- Opening Delimiter -
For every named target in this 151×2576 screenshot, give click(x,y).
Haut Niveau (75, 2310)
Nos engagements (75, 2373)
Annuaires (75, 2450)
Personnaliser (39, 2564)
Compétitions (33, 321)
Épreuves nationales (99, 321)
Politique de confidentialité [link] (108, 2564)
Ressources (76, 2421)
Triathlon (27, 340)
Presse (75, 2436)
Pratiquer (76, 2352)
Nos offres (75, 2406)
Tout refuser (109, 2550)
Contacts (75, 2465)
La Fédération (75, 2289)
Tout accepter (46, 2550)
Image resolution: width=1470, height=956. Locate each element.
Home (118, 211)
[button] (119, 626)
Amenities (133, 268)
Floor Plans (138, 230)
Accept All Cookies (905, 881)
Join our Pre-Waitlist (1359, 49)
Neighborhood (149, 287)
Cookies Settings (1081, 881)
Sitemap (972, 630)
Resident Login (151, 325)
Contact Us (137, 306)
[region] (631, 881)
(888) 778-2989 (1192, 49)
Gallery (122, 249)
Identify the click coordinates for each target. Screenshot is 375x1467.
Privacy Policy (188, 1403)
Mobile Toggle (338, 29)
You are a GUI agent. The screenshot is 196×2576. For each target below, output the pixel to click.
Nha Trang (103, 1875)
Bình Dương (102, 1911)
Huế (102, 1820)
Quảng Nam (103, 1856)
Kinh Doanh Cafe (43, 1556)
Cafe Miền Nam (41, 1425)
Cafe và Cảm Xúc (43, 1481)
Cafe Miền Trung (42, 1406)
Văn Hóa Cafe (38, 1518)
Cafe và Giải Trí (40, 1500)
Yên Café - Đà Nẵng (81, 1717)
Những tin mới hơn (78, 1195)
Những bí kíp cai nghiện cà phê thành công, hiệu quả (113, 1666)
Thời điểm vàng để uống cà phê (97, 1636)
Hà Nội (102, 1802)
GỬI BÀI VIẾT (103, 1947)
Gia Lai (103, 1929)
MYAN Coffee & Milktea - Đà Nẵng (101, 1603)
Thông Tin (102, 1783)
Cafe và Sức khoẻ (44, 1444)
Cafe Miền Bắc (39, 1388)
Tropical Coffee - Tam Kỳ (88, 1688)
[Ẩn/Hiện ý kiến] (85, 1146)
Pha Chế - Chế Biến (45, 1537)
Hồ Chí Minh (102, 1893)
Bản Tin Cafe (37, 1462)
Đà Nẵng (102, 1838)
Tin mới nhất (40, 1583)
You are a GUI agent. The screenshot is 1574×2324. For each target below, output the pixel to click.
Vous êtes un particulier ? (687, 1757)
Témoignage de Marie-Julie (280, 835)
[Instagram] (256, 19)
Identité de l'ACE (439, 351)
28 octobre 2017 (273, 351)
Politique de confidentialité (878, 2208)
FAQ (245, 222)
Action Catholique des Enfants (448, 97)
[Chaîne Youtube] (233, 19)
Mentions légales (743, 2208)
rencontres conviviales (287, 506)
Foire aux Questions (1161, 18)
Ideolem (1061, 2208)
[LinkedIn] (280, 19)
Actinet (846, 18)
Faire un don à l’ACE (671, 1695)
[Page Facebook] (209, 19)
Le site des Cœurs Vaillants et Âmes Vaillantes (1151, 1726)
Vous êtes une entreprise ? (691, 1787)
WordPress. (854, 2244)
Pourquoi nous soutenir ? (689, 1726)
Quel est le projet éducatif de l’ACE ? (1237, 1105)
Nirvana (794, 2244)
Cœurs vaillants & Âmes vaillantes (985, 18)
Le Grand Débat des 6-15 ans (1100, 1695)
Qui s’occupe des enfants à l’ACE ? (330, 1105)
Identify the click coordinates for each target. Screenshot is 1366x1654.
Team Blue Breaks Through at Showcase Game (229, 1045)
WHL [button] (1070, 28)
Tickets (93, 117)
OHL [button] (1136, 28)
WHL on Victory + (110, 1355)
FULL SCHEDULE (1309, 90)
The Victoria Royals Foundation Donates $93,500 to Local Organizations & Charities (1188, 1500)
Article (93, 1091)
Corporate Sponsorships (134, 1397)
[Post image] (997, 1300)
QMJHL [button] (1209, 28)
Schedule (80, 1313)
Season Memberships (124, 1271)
- Closing Delimiter -
Your reply should be one number: how many lines in the entries above contain the word "Cafe".

### [Solution to the exercise]
9